----- Listed records -----

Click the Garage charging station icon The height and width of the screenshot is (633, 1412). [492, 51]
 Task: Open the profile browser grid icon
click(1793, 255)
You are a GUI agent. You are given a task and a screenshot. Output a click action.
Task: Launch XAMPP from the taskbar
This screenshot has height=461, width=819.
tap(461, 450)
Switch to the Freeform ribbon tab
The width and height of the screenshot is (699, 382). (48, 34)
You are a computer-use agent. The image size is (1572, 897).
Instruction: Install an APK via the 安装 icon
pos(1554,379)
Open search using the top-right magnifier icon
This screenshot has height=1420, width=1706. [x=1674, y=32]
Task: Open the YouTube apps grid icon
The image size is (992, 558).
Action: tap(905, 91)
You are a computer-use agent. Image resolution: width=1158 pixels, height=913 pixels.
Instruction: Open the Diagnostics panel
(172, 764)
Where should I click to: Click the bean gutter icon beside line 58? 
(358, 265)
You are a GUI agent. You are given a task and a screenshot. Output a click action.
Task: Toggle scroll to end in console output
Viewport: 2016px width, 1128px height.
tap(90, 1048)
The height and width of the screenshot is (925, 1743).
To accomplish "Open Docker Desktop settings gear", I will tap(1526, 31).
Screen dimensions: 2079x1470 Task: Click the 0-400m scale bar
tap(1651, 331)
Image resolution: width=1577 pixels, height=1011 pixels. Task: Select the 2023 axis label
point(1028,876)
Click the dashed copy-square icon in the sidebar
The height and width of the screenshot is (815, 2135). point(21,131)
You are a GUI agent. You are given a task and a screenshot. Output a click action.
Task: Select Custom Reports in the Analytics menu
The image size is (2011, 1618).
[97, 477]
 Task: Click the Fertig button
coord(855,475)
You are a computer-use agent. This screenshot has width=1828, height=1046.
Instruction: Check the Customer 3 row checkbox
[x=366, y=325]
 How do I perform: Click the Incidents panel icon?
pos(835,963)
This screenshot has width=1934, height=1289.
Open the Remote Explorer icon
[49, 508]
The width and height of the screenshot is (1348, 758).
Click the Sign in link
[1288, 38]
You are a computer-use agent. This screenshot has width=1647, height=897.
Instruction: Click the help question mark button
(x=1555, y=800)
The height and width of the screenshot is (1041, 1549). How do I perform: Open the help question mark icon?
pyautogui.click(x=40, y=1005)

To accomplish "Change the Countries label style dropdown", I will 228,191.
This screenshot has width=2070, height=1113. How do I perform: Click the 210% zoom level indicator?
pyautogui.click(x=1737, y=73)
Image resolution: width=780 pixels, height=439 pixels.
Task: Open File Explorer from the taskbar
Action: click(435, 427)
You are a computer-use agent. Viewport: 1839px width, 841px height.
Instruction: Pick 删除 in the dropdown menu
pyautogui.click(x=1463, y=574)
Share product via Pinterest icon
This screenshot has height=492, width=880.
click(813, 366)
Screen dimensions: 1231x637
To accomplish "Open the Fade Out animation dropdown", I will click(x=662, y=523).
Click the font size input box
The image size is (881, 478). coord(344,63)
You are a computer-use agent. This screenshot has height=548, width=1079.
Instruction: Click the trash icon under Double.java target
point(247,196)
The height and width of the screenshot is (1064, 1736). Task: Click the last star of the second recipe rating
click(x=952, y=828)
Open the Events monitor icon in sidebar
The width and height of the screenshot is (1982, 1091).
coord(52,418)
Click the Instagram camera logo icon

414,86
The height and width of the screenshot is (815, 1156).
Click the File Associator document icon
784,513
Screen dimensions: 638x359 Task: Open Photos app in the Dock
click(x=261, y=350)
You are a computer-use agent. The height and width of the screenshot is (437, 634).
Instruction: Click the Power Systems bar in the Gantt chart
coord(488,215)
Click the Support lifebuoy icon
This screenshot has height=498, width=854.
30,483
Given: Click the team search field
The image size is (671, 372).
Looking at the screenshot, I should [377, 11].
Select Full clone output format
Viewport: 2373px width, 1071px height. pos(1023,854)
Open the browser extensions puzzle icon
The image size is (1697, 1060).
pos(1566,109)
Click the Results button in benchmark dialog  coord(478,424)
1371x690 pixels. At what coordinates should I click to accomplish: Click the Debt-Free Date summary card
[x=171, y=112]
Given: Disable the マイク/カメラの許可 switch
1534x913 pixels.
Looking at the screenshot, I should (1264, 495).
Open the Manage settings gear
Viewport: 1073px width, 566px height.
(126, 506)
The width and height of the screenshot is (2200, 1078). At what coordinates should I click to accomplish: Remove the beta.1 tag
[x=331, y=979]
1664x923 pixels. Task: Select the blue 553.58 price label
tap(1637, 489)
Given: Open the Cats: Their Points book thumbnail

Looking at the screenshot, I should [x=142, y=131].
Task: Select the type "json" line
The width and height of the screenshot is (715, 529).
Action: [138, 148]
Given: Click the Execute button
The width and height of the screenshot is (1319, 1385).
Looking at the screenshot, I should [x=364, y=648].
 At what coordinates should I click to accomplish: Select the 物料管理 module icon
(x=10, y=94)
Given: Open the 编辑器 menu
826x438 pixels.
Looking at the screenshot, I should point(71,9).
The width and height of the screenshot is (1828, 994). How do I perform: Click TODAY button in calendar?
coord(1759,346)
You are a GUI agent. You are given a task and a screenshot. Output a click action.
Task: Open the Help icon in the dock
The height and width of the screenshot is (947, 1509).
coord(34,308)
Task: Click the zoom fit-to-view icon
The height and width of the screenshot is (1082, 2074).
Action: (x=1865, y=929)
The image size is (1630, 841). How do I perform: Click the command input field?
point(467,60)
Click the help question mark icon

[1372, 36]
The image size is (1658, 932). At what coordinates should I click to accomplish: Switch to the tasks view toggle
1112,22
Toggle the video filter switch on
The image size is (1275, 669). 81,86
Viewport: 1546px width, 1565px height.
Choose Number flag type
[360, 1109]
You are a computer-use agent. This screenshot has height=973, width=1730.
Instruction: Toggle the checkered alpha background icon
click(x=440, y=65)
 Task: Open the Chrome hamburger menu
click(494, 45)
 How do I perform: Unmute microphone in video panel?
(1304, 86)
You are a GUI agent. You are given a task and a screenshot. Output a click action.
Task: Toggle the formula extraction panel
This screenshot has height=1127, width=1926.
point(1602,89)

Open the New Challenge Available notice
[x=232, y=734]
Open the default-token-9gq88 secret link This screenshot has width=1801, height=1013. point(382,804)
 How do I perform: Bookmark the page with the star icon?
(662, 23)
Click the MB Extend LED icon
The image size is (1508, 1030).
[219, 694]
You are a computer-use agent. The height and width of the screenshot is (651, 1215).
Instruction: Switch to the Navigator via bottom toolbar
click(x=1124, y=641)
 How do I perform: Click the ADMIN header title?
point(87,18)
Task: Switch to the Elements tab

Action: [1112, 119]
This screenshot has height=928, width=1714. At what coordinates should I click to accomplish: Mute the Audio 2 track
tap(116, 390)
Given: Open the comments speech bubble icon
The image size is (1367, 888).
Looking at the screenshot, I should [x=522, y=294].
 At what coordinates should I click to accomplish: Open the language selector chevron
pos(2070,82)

-----

• **Problem description**
Word for word, write out each record shown above.

• **Response to the exercise**
Click the Garage charging station icon The height and width of the screenshot is (633, 1412). [492, 51]
 Task: Open the profile browser grid icon
click(1793, 255)
You are a GUI agent. You are given a task and a screenshot. Output a click action.
Task: Launch XAMPP from the taskbar
This screenshot has height=461, width=819.
tap(461, 450)
Switch to the Freeform ribbon tab
The width and height of the screenshot is (699, 382). (48, 34)
You are a computer-use agent. The image size is (1572, 897).
Instruction: Install an APK via the 安装 icon
pos(1554,379)
Open search using the top-right magnifier icon
This screenshot has height=1420, width=1706. [x=1674, y=32]
Task: Open the YouTube apps grid icon
The image size is (992, 558).
Action: tap(905, 91)
You are a computer-use agent. Image resolution: width=1158 pixels, height=913 pixels.
Instruction: Open the Diagnostics panel
(172, 764)
Where should I click to: Click the bean gutter icon beside line 58? 
(358, 265)
You are a GUI agent. You are given a task and a screenshot. Output a click action.
Task: Toggle scroll to end in console output
Viewport: 2016px width, 1128px height.
tap(90, 1048)
The height and width of the screenshot is (925, 1743).
To accomplish "Open Docker Desktop settings gear", I will tap(1526, 31).
Screen dimensions: 2079x1470 Task: Click the 0-400m scale bar
tap(1651, 331)
Image resolution: width=1577 pixels, height=1011 pixels. Task: Select the 2023 axis label
point(1028,876)
Click the dashed copy-square icon in the sidebar
The height and width of the screenshot is (815, 2135). point(21,131)
You are a GUI agent. You are given a task and a screenshot. Output a click action.
Task: Select Custom Reports in the Analytics menu
The image size is (2011, 1618).
[97, 477]
 Task: Click the Fertig button
coord(855,475)
You are a computer-use agent. This screenshot has width=1828, height=1046.
Instruction: Check the Customer 3 row checkbox
[x=366, y=325]
 How do I perform: Click the Incidents panel icon?
pos(835,963)
This screenshot has width=1934, height=1289.
Open the Remote Explorer icon
[49, 508]
The width and height of the screenshot is (1348, 758).
Click the Sign in link
[1288, 38]
You are a computer-use agent. This screenshot has width=1647, height=897.
Instruction: Click the help question mark button
(x=1555, y=800)
The height and width of the screenshot is (1041, 1549). How do I perform: Open the help question mark icon?
pyautogui.click(x=40, y=1005)

To accomplish "Change the Countries label style dropdown", I will 228,191.
This screenshot has width=2070, height=1113. How do I perform: Click the 210% zoom level indicator?
pyautogui.click(x=1737, y=73)
Image resolution: width=780 pixels, height=439 pixels.
Task: Open File Explorer from the taskbar
Action: click(435, 427)
You are a computer-use agent. Viewport: 1839px width, 841px height.
Instruction: Pick 删除 in the dropdown menu
pyautogui.click(x=1463, y=574)
Share product via Pinterest icon
This screenshot has height=492, width=880.
click(813, 366)
Screen dimensions: 1231x637
To accomplish "Open the Fade Out animation dropdown", I will click(x=662, y=523).
Click the font size input box
The image size is (881, 478). coord(344,63)
You are a computer-use agent. This screenshot has height=548, width=1079.
Instruction: Click the trash icon under Double.java target
point(247,196)
The height and width of the screenshot is (1064, 1736). Task: Click the last star of the second recipe rating
click(x=952, y=828)
Open the Events monitor icon in sidebar
The width and height of the screenshot is (1982, 1091).
coord(52,418)
Click the Instagram camera logo icon

414,86
The height and width of the screenshot is (815, 1156).
Click the File Associator document icon
784,513
Screen dimensions: 638x359 Task: Open Photos app in the Dock
click(x=261, y=350)
You are a computer-use agent. The height and width of the screenshot is (437, 634).
Instruction: Click the Power Systems bar in the Gantt chart
coord(488,215)
Click the Support lifebuoy icon
This screenshot has height=498, width=854.
30,483
Given: Click the team search field
The image size is (671, 372).
Looking at the screenshot, I should [377, 11].
Select Full clone output format
Viewport: 2373px width, 1071px height. pos(1023,854)
Open the browser extensions puzzle icon
The image size is (1697, 1060).
pos(1566,109)
Click the Results button in benchmark dialog  coord(478,424)
1371x690 pixels. At what coordinates should I click to accomplish: Click the Debt-Free Date summary card
[x=171, y=112]
Given: Disable the マイク/カメラの許可 switch
1534x913 pixels.
Looking at the screenshot, I should (1264, 495).
Open the Manage settings gear
Viewport: 1073px width, 566px height.
(126, 506)
The width and height of the screenshot is (2200, 1078). At what coordinates should I click to accomplish: Remove the beta.1 tag
[x=331, y=979]
1664x923 pixels. Task: Select the blue 553.58 price label
tap(1637, 489)
Given: Open the Cats: Their Points book thumbnail

Looking at the screenshot, I should [x=142, y=131].
Task: Select the type "json" line
The width and height of the screenshot is (715, 529).
Action: [138, 148]
Given: Click the Execute button
The width and height of the screenshot is (1319, 1385).
Looking at the screenshot, I should [x=364, y=648].
 At what coordinates should I click to accomplish: Select the 物料管理 module icon
(x=10, y=94)
Given: Open the 编辑器 menu
826x438 pixels.
Looking at the screenshot, I should point(71,9).
The width and height of the screenshot is (1828, 994). How do I perform: Click TODAY button in calendar?
coord(1759,346)
You are a GUI agent. You are given a task and a screenshot. Output a click action.
Task: Open the Help icon in the dock
The height and width of the screenshot is (947, 1509).
coord(34,308)
Task: Click the zoom fit-to-view icon
The height and width of the screenshot is (1082, 2074).
Action: (x=1865, y=929)
The image size is (1630, 841). How do I perform: Click the command input field?
point(467,60)
Click the help question mark icon

[1372, 36]
The image size is (1658, 932). At what coordinates should I click to accomplish: Switch to the tasks view toggle
1112,22
Toggle the video filter switch on
The image size is (1275, 669). 81,86
Viewport: 1546px width, 1565px height.
Choose Number flag type
[360, 1109]
You are a computer-use agent. This screenshot has height=973, width=1730.
Instruction: Toggle the checkered alpha background icon
click(x=440, y=65)
 Task: Open the Chrome hamburger menu
click(494, 45)
 How do I perform: Unmute microphone in video panel?
(1304, 86)
You are a GUI agent. You are given a task and a screenshot. Output a click action.
Task: Toggle the formula extraction panel
This screenshot has height=1127, width=1926.
point(1602,89)

Open the New Challenge Available notice
[x=232, y=734]
Open the default-token-9gq88 secret link This screenshot has width=1801, height=1013. point(382,804)
 How do I perform: Bookmark the page with the star icon?
(662, 23)
Click the MB Extend LED icon
The image size is (1508, 1030).
[219, 694]
You are a computer-use agent. The height and width of the screenshot is (651, 1215).
Instruction: Switch to the Navigator via bottom toolbar
click(x=1124, y=641)
 How do I perform: Click the ADMIN header title?
point(87,18)
Task: Switch to the Elements tab

Action: [1112, 119]
This screenshot has height=928, width=1714. At what coordinates should I click to accomplish: Mute the Audio 2 track
tap(116, 390)
Given: Open the comments speech bubble icon
The image size is (1367, 888).
Looking at the screenshot, I should [x=522, y=294].
 At what coordinates should I click to accomplish: Open the language selector chevron
pos(2070,82)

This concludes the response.